Eine Konferenz mit Vertretern aller syrischen Oppositionsgruppen soll die Grundlage für Verhandlungen mit Präsident al-Assad schaffen.

08.12.2015, 23:01

Riad (dpa) l Bis zur letzten Sekunde wurde gerungen, gezerrt und gefeilscht. Über Tage kursierten Listen mit Namen syrischer Oppositioneller, die ab Mittwoch an der Einigungskonferenz der Regimegegner in Riad teilnehmen sollen. Personen wurden vorgeschlagen, gestrichen und durch andere ersetzt. Diplomaten übten Druck aus. Kurzerhand vergrößerte Gastgeber Saudi-Arabien die Zahl der Teilnehmer. Schon das Vorspiel zu Riad zeigt: Für Syriens Opposition geht es bei dem Treffen im Königreich um sehr viel.
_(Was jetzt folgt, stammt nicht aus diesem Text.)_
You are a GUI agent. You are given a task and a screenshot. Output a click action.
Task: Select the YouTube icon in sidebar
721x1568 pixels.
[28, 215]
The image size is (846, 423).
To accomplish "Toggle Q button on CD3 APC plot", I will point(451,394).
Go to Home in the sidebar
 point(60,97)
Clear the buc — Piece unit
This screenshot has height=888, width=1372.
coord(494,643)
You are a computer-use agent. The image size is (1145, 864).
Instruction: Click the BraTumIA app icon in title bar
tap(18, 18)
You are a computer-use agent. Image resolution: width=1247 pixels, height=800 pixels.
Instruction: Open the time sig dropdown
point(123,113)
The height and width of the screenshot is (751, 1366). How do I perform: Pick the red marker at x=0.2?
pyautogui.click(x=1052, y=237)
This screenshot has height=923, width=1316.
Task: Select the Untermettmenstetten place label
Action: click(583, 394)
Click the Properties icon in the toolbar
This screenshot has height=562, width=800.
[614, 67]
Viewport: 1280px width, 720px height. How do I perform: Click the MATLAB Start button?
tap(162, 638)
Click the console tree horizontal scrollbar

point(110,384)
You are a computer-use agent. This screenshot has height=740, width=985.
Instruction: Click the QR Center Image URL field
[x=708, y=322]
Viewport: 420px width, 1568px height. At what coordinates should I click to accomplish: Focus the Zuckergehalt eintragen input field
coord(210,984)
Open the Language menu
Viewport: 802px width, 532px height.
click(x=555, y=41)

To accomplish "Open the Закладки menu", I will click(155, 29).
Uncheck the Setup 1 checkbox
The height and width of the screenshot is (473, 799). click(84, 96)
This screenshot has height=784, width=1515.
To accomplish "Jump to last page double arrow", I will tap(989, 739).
Seit Jahren stehen die Gegner von Syriens Präsident Baschar al-Assad und seinem Regime in dem Ruf, ein zerstrittener Haufen zu sein. Allein die Exilopposition ist in mehrere Gruppen und Blöcke ausgespalten, die sich beharken. Sie hat zugleich ein angespanntes Verhältnis zur Inlandsopposition, die von Damaskus geduldet wird. Bewaffnete Rebellengruppen wiederum sehen sich durch beide nicht vertreten. Davon profitiert allein einer: das Regime.

Doch auf Druck der ausländischen Mächte soll Syriens Opposition nun die Reihen schließen. Bei dem Treffen unter saudischer Schirmherrschaft in Riad sollen sich rund 100 Regimegegner und Rebellen auf eine gemeinsame Position und Delegation für Verhandlungen mit dem Regime einigen, die bereits im Januar beginnen sollen. So hat es die internationale Gemeinschaft in Wien beschlossen, die sich dort zu einem neuen Fahrplan für eine politische Lösung des Bürgerkriegs durchringen konnte. Friedensgespräche wären der nächste Schritt auf dem Weg Richtung Übergangsregierung und Wahlen in 18 Monaten.

Die Ambitionen der ausländischen Mächte könnten allerdings schon in Riad einen herben Rückschlag erleiden, sollte die Einigungskonferenz scheitern. Vor allem das Schicksal Assads ist umstritten. Die meisten seiner Gegner wollen einen sofortigen Abtritt des Machthabers. „Jede Übergangsregierung mit Assad hat keine Glaubwürdigkeit“, sagt etwa Samir Naschar, führender Vertreter der in Istanbul ansässigen Nationalen Syrischen Koalition. Schließlich sei das syrische Regime ein größerer Terrorist als die Terrormiliz Islamischer Staat (IS).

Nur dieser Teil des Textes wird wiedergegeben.